HarborSite’s second core technology are recombinases: small enzymes capable of re-arranging large DNA fragments. Exploiting the natural properties of these enzymes allows for precise and highly efficient integration of therapeutic genes with a broad range of sizes into the genome without causing double-stranded breaks, and the involvement of the DNA repair machinery that responds to them, thus opening up opportunities for gene editing in a variety of cell types. The small size of these enzymes allows them to be used with a continuously growing palette of tissue-specific delivery vehicles.
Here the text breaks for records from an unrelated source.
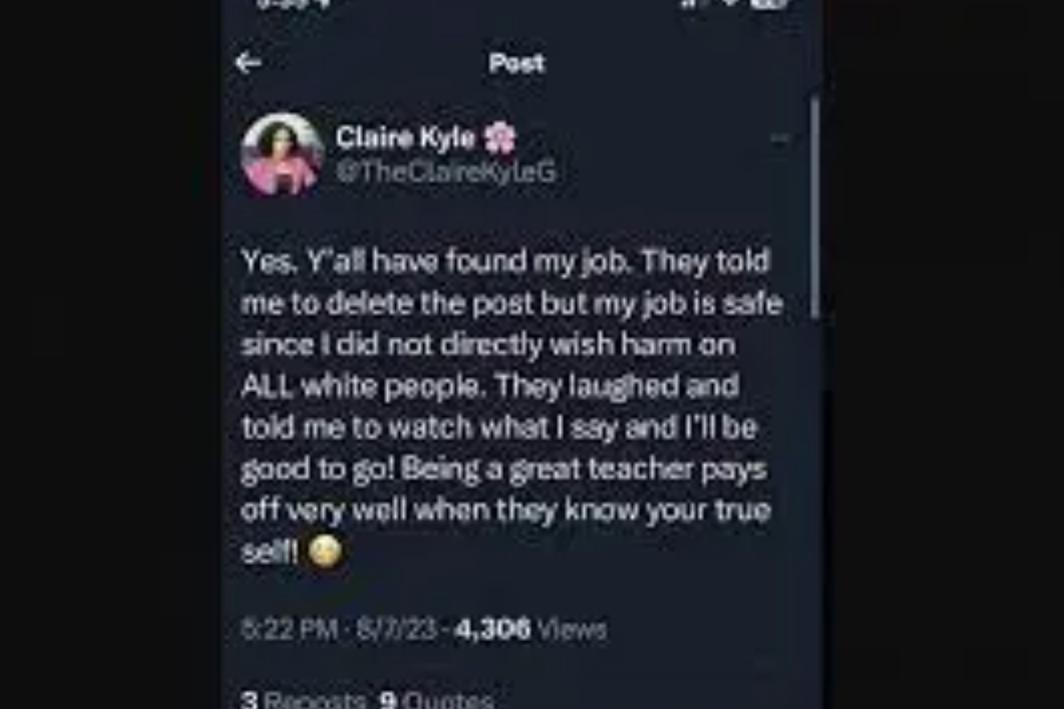The width and height of the screenshot is (1064, 709).
Task: Open the 9 Quotes list
Action: (436, 700)
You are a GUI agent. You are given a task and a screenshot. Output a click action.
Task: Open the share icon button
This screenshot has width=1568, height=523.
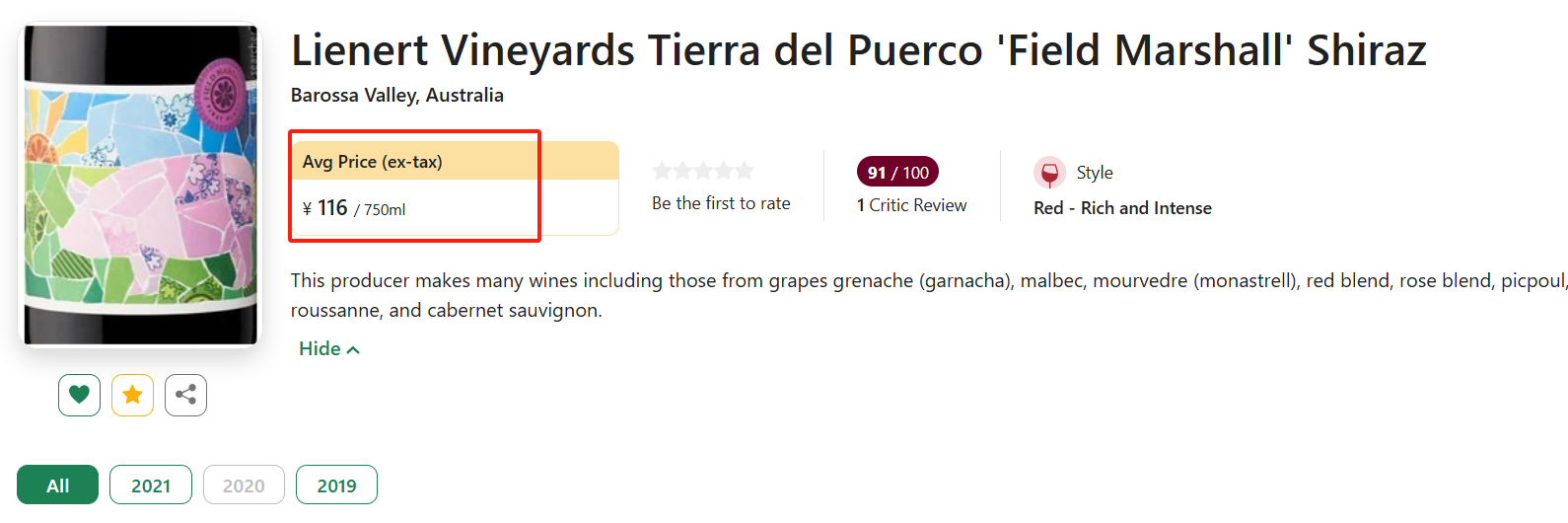[185, 395]
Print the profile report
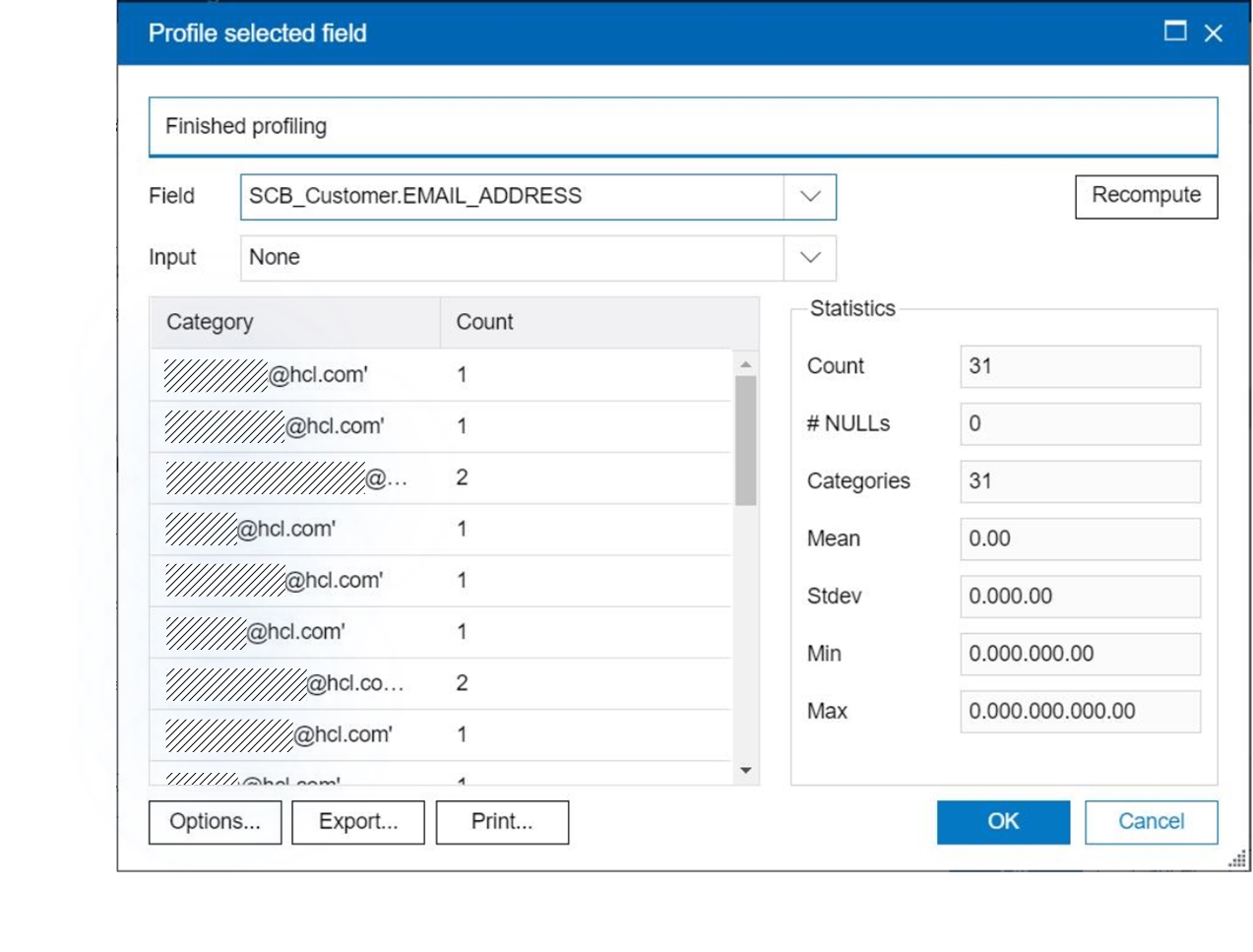The width and height of the screenshot is (1253, 952). (502, 822)
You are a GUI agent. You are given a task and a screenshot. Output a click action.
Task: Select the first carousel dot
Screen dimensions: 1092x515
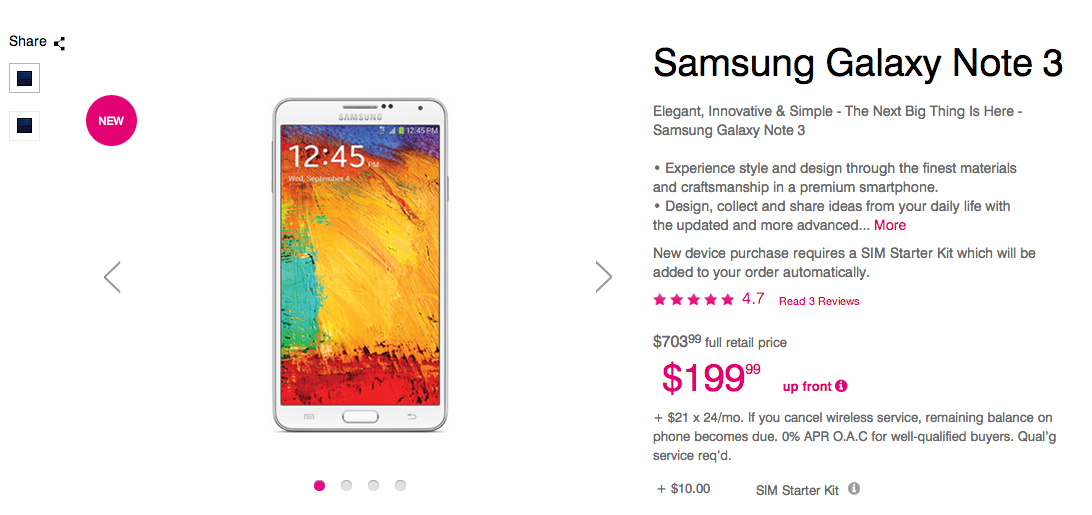point(319,485)
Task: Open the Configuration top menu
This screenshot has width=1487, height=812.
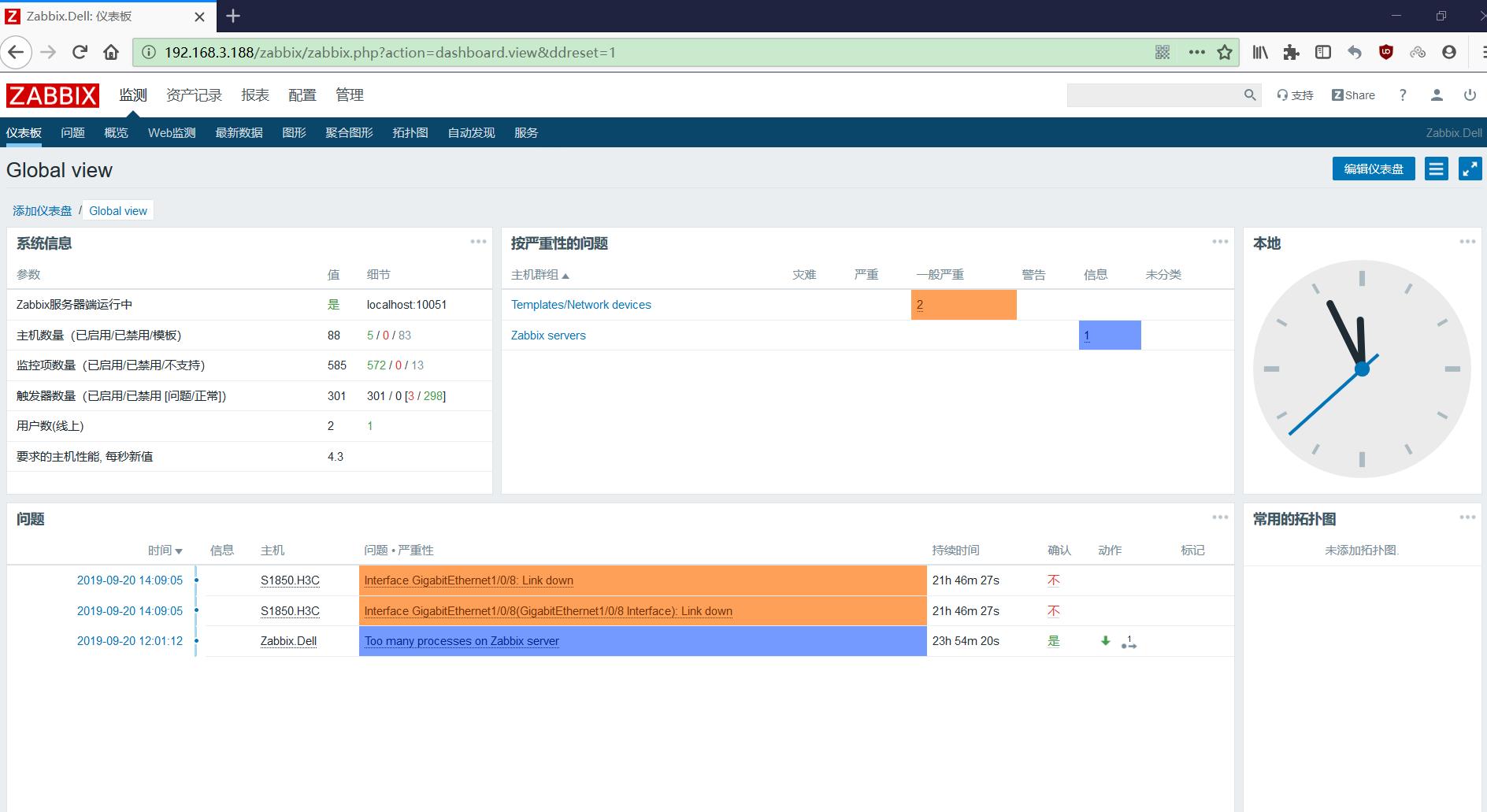Action: pyautogui.click(x=302, y=95)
The combined advantages provided by HarborSite allow it to be harnessed for in vivo and ex vivo therapy approaches in which recombinases and therapeutic genes are co-delivered to disease-affected target cells. The enzyme efficiently inserts the therapeutic cargo into carefully selected sites in GSHs for their safe and long-lasting expression.

Impact

The HarborSite approach to gene therapy was conceived by Erik Aznauryan, Ph.D. and Tina Lebar, Ph.D., two members of George Church’s group in the Wyss Institute’s Synthetic Biology platform and Harvard Medical School. Based on its outsized potential for safe and long-lasting next-generation gene therapies in a broad spectrum of disease areas, HarborSite was recognized as a 2022/2023 Wyss Validation Project. The team is currently evaluating the safety and efficacy of their technology in proof-of-concept studies, with computational support by Viktor Horvath, Ph.D. The project is supervised by Jenny Tam, Ph.D., a Synthetic Biology platform lead at the Wyss Institute. The team is pursuing commercialization of the HarborSite technology with Bill Bedell, Ph.D., a business development manager at the Wyss.